===== Information
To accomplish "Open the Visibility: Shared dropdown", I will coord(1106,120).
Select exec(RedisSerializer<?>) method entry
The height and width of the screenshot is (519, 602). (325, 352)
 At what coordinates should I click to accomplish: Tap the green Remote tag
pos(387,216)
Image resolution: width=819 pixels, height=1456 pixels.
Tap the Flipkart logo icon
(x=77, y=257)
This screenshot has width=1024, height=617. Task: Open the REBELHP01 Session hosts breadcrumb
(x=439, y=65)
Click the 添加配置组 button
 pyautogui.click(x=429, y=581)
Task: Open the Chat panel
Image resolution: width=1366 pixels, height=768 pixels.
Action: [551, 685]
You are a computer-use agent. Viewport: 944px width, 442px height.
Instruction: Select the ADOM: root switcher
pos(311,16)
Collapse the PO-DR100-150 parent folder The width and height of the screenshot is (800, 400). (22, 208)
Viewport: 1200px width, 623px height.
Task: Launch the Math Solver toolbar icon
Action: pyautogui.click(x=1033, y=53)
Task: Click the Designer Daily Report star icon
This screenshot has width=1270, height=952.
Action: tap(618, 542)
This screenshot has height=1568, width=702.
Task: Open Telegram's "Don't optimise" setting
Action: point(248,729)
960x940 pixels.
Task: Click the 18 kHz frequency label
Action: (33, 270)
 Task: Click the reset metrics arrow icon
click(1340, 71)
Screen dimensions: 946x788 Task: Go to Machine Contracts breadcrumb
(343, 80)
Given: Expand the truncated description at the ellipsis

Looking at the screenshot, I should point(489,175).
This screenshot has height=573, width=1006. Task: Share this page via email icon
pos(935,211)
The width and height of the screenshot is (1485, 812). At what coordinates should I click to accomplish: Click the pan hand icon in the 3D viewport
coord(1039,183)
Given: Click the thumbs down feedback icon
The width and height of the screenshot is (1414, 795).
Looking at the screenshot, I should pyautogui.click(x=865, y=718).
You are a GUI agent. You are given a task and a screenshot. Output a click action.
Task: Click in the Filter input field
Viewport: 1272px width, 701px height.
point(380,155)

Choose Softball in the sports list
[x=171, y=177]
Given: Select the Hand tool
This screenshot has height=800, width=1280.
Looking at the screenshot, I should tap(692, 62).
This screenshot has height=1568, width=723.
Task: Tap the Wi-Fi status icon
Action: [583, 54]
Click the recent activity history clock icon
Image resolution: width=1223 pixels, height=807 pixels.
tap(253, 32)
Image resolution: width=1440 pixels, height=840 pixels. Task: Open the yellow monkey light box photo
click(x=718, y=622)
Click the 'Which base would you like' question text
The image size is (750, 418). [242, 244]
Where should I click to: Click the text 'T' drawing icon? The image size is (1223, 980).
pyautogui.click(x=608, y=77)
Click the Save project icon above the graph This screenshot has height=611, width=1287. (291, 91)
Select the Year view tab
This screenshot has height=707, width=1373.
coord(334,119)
==========
Try it
Copy every line of the records above that holds the word "agent".

Solution for this task
You are a computer-use agent. Viewport: 944px width, 442px height.
You are a GUI agent. You are given a task and a screenshot. Output a click action.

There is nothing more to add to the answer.